Soupault 1.5 (it can work with unmodified websites as an HTML processor now)

Estimated reading time: 3 minutes.

Date: 2019-11-01

One hard limitation of classic website generators is that pages with unique layouts are excluded from any processing. You can add them as static assets, but you can't have template tags inside them.

Soupault used to have a soft version of that limitation—you could make unique pages by using a bare minimum template like <html> <body> </body> </html> and keeping most of the layout inside page content files, but for sites where most pages are not unique, it would create lots of duplicate code. That was clearly contrary to the goals of being friendly to Web 1.0 style sites that feature unique pages and making it easy to automate just what you want to automate.

Another problem was that you'd have to edit every page and strip it to the content just to give soupault a try. You could not take advantage of soupault's HTML processing capabilities without switching to the “empty page plus page bodies” workflow first. However, functionality like tables of contents, footnotes, file/snippet/script output insertion and so on could easily work with unmodified pages, so that limitation was artificial and unjustified. In this release I focused on removing that limitation.

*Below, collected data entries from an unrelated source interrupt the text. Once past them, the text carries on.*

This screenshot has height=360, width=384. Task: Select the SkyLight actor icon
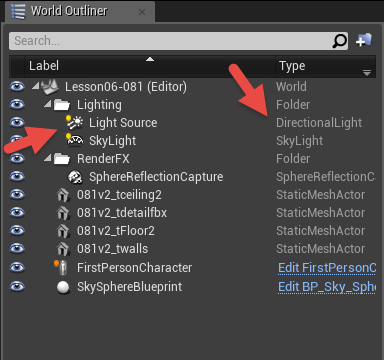click(74, 140)
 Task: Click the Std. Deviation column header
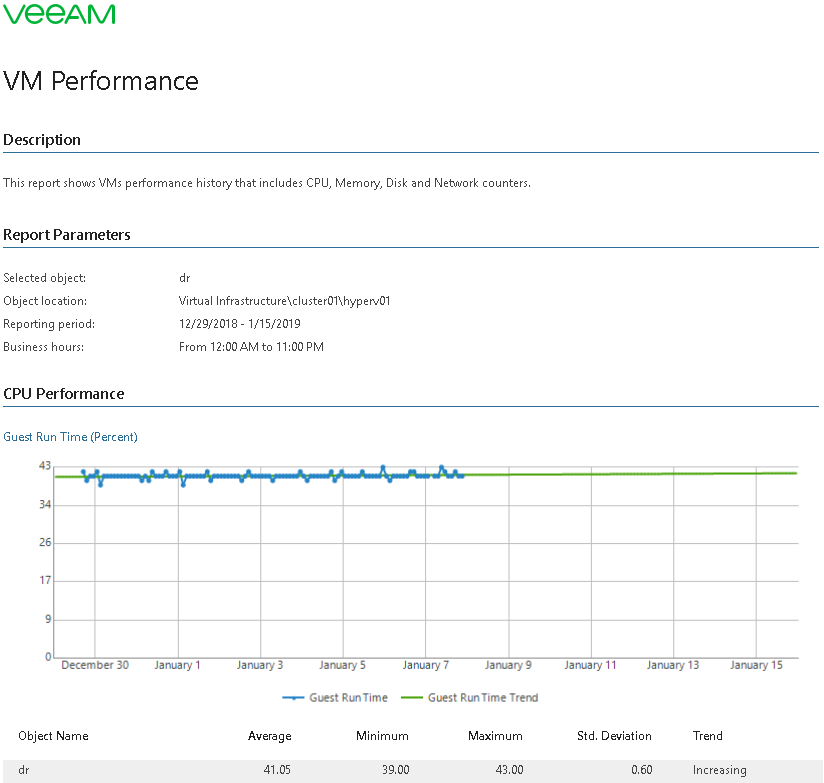coord(614,736)
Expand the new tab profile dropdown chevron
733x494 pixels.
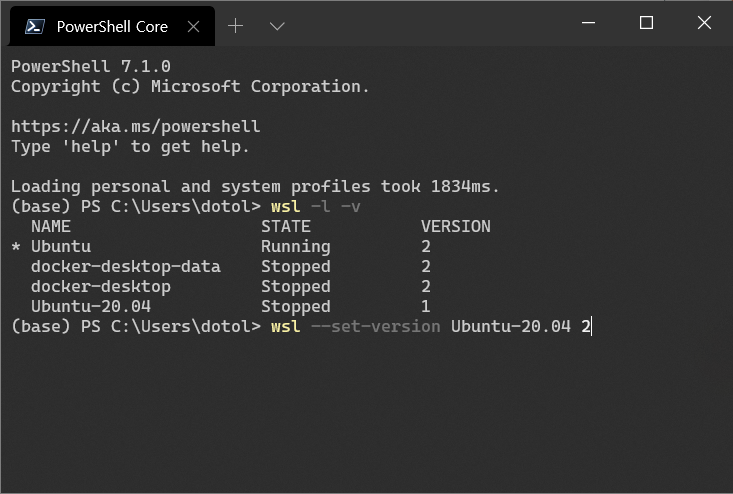[277, 26]
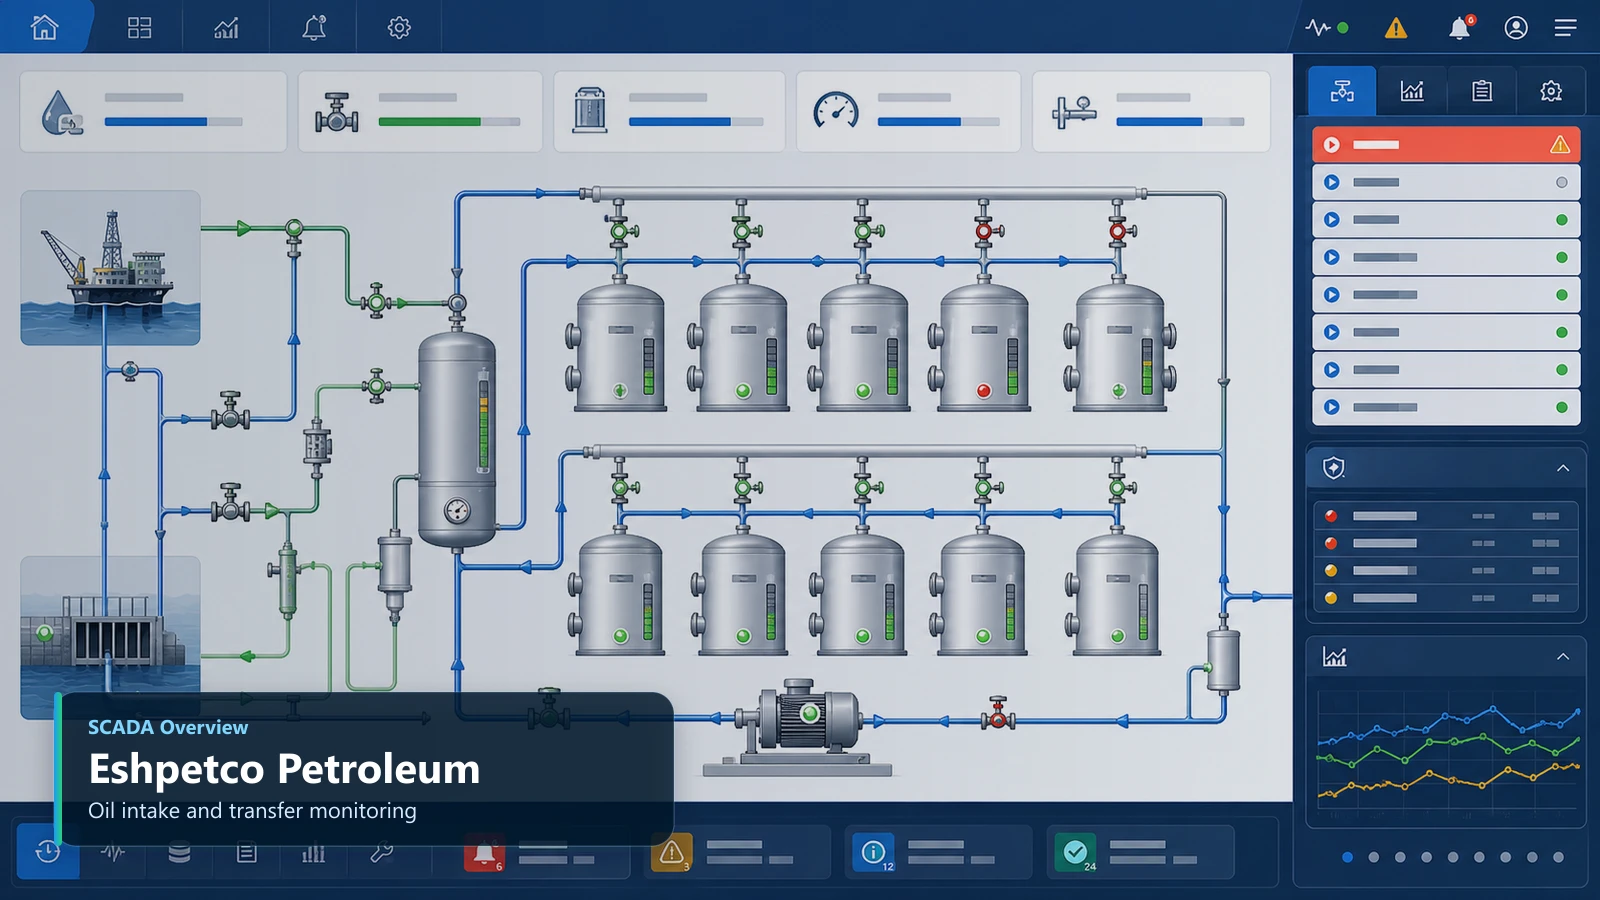Image resolution: width=1600 pixels, height=900 pixels.
Task: Open the blue info alerts counter
Action: [x=873, y=852]
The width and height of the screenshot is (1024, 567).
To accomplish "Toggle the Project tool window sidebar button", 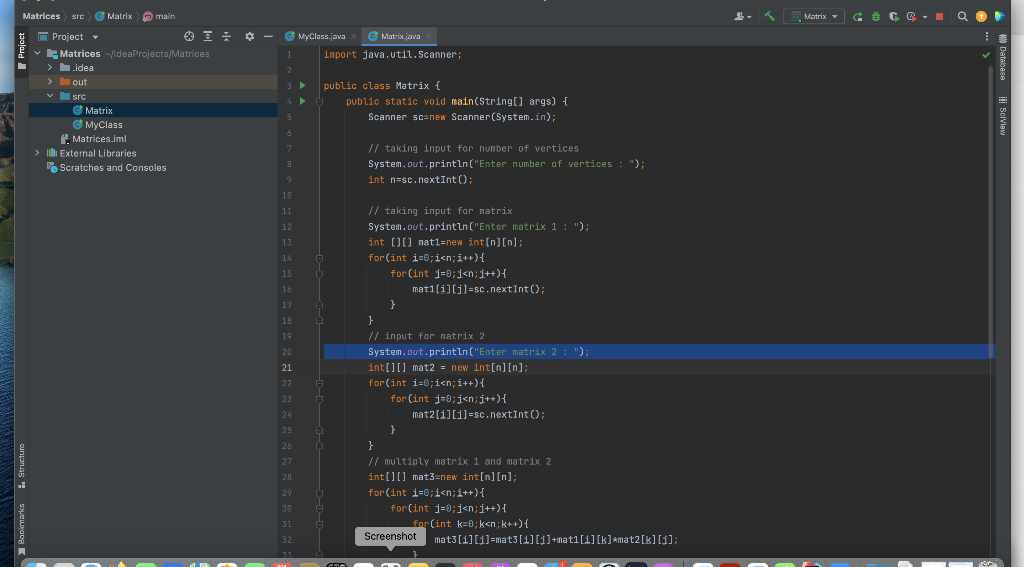I will tap(21, 45).
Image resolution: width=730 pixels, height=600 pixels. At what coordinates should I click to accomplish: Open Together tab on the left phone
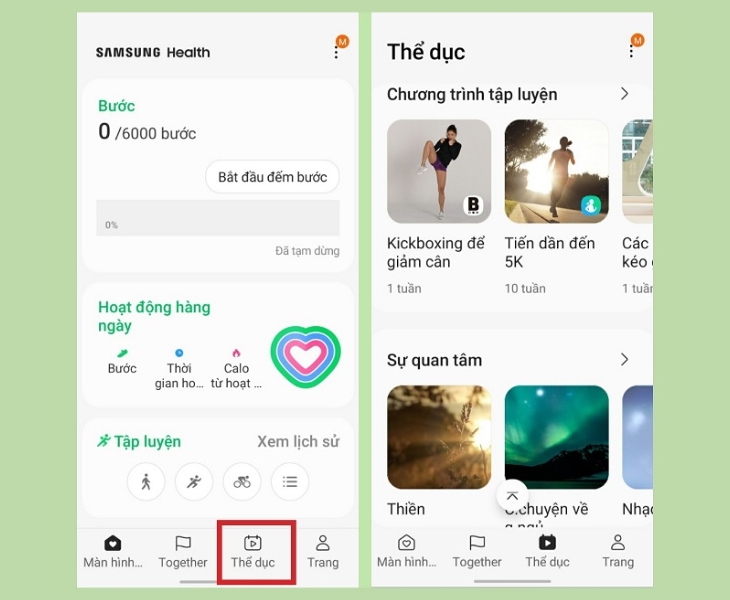[x=182, y=552]
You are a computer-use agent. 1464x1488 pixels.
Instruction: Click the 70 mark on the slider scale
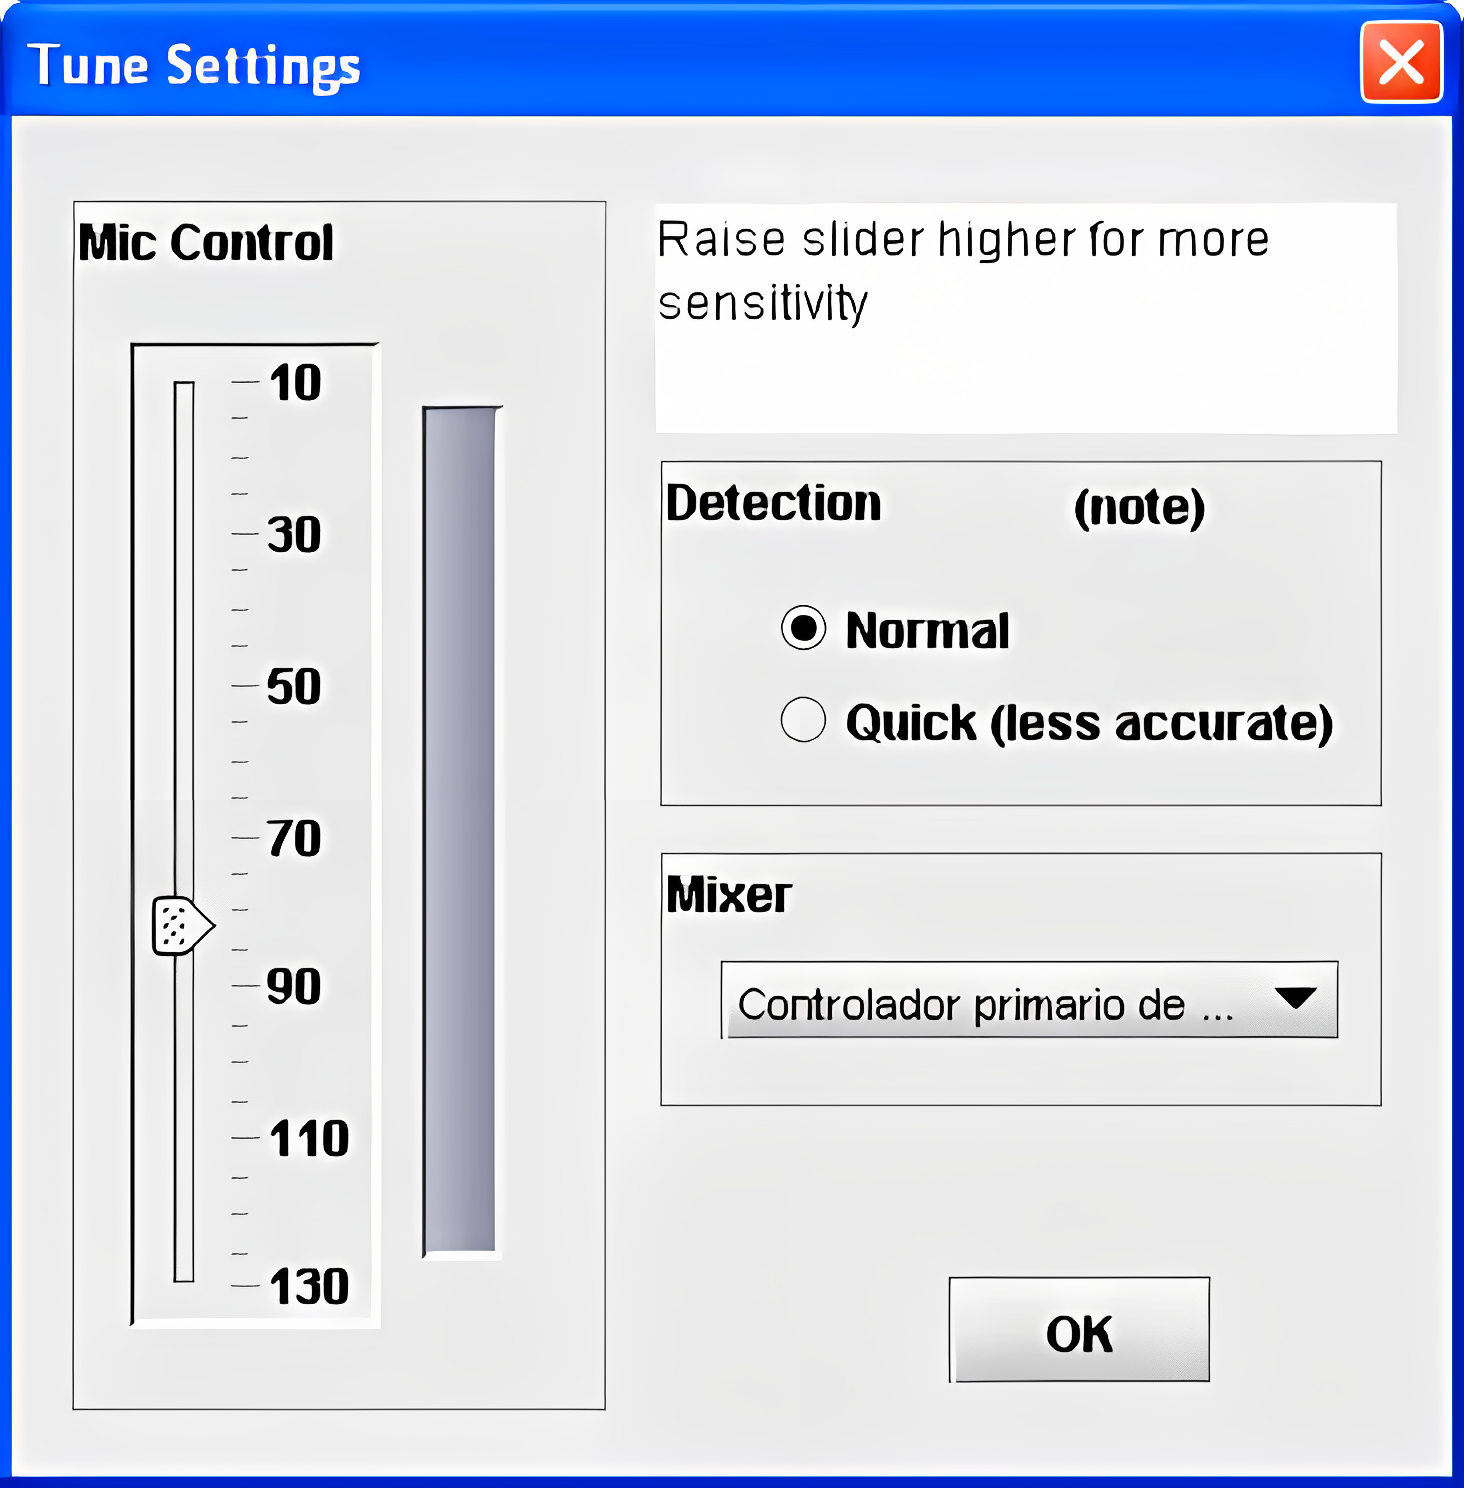[294, 838]
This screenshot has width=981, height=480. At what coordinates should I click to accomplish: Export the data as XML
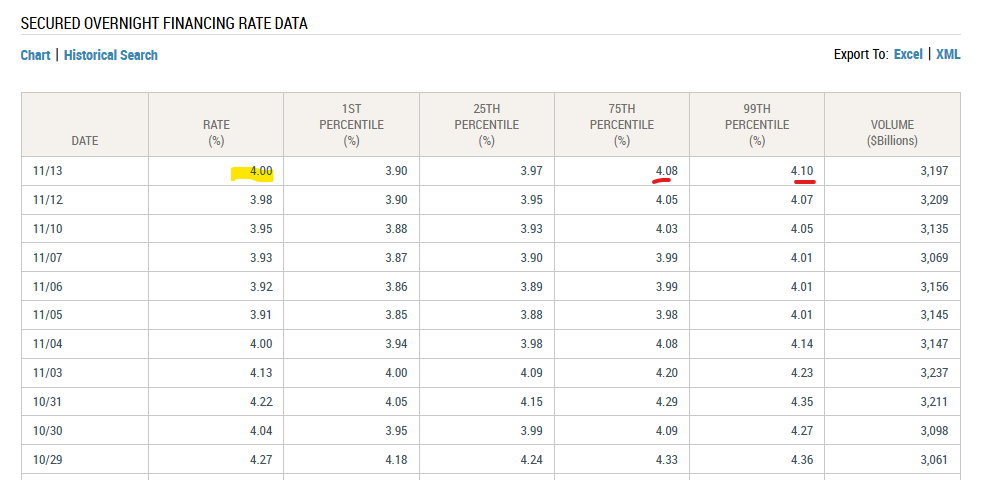click(x=948, y=54)
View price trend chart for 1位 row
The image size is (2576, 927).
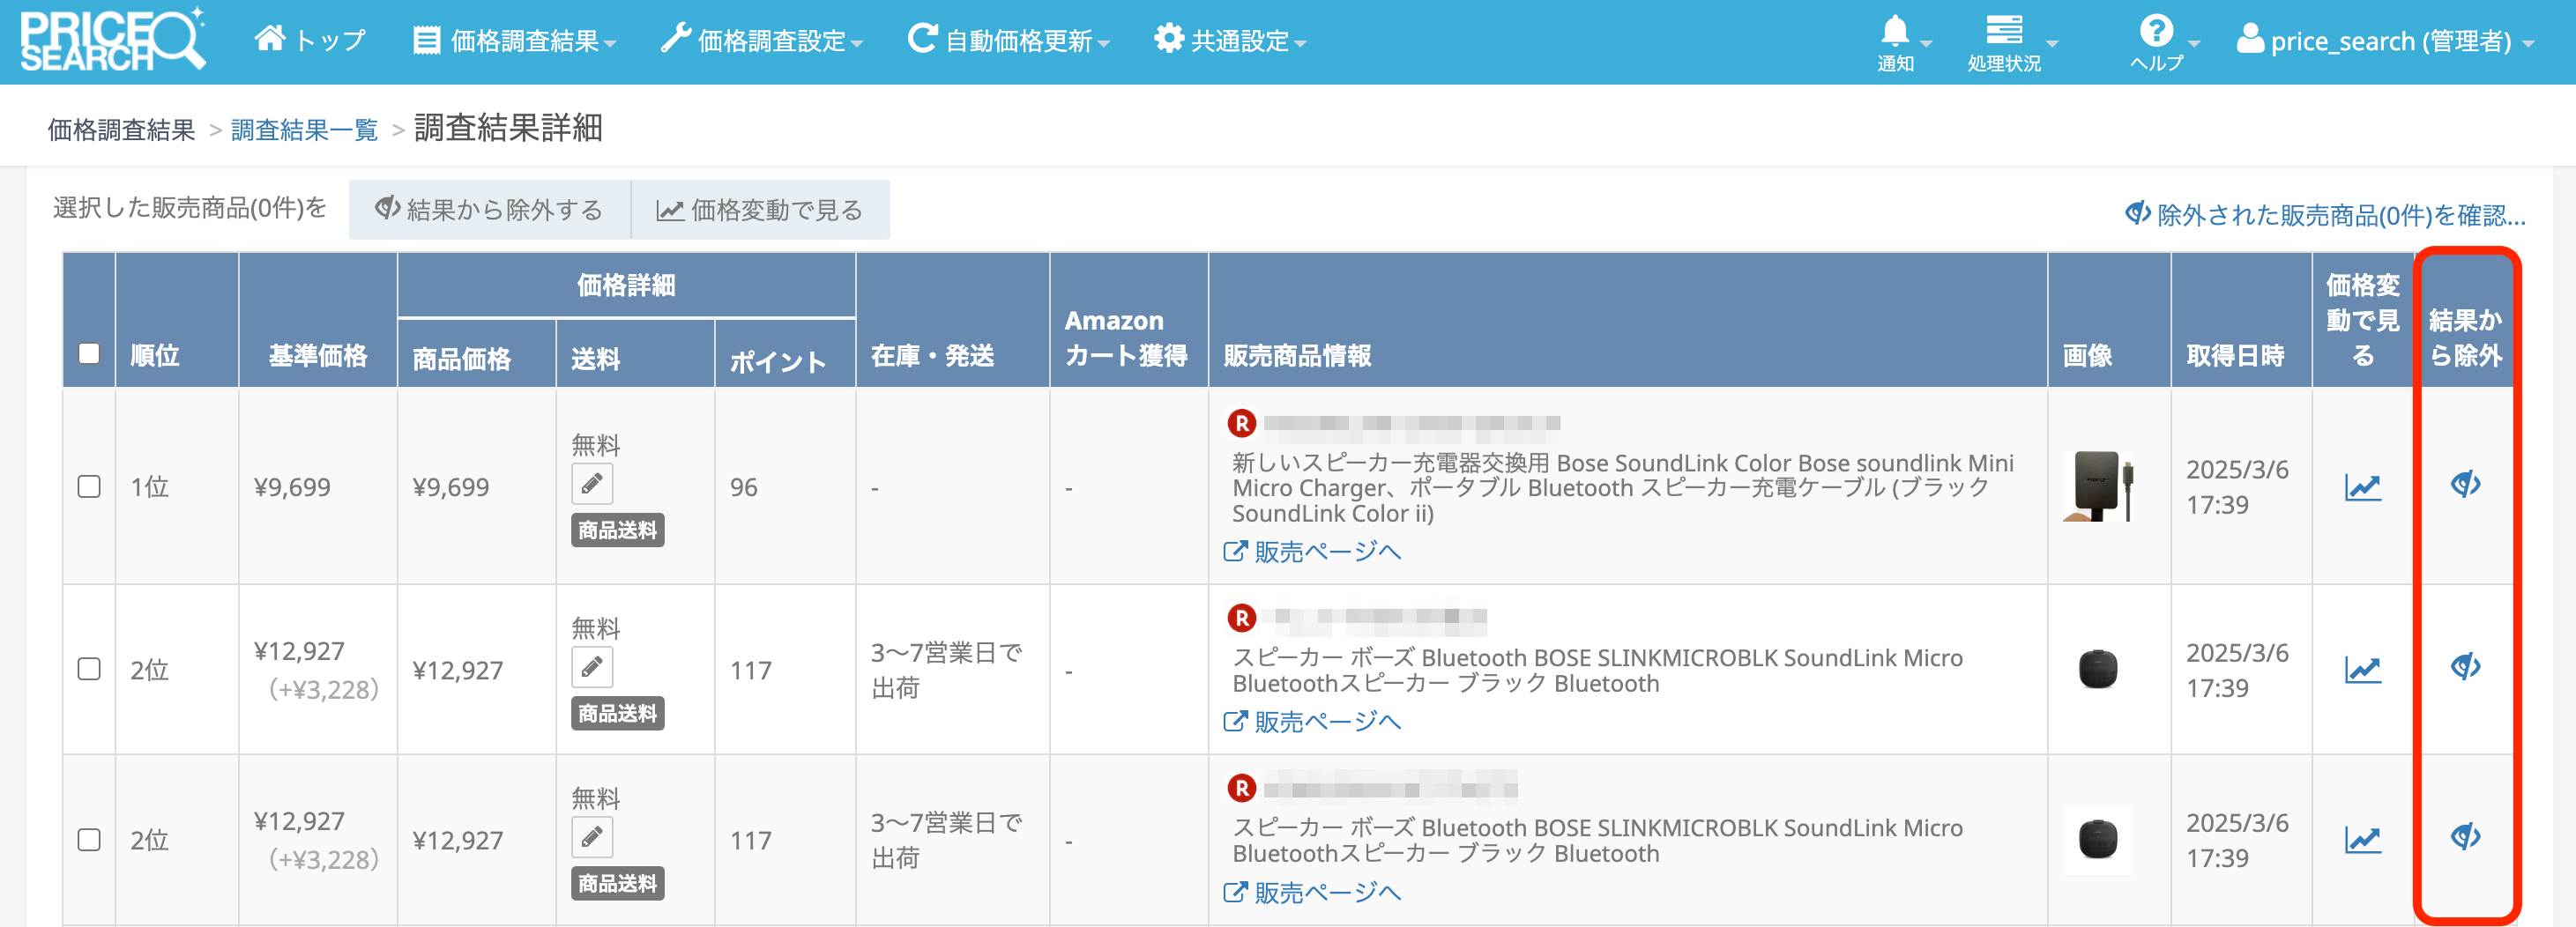coord(2362,487)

Soupault 1.5 is easy to try out without modifying any existing page. It's now able to detect if a file is a page body or a complete page. Page bodies are inserted in the template, but complete pages are just processed by widgets/plugins. Moreover, there's now an “HTML processor mode” when it needs no template at all. Now it's much easier to make websites where many pages have a unique layout, or use soupault to automatically enhance an existing site, e.g. inject a viewport meta tag or a table of contents into every page, or add an autogenerated list of all pages.

You can download the executables from files.baturin.org/software/soupault/1.5/.

Complete pages vs page bodies

Earlier versions assumed that everything in site/ is a page body that should be inserted into the template. If you tried to put a complete page there, it would cheerfully insert it into the template and create a page with one <html> nested inside another, which is patent nonsense.

Now it checks if a page has an <html> tag in it. If it does, it runs the page through the widgets and saves to disk. If it doesn't, then the page is first inserted in the template, then processed by widgets and saved to disk.

This way you can easily try soupault on your existing website. Run soupault --init, copy your existing pages to site/, tweak the soupault.conf config, run soupault, and check out the output in build/.

Then you can either gradually migrate to a workflow with a shared template file for non-unique pages, or keep everything as is, the choice is yours.

The element whose presence tells soupault that a file is a complete page is configurable. You can change it from <html> to <body> or something else if you want.

[settings]
  complete_page_selector = "html"

HTML processor mode

A website where every page is unique (or there's just one page), or the HTML is generated by something else is also a valid use case. With complete page detection feature, nothing prevents you from using it as a configurable/programmable HTML processor rather than a website generator in the usual sense.

Now you can switch it to the HTML processor mode with this option:

[settings]
  generator_mode = false

In that mode, it doesn't require the default_template (usually templates/main.html) to exist and doesn't use it. It treats every file in site/ as a complete page instead: reads it, runs it through the widgets, and saves to the build directory.

Overriding directory locations from the command line

If you are to use soupault as an HTML processor, then the concept of “project directory” becomes meaningless. Even if you are using it as a website generator, there may also be reasons to change the output directory on the fly, e.g. to deploy your website over WebDAV.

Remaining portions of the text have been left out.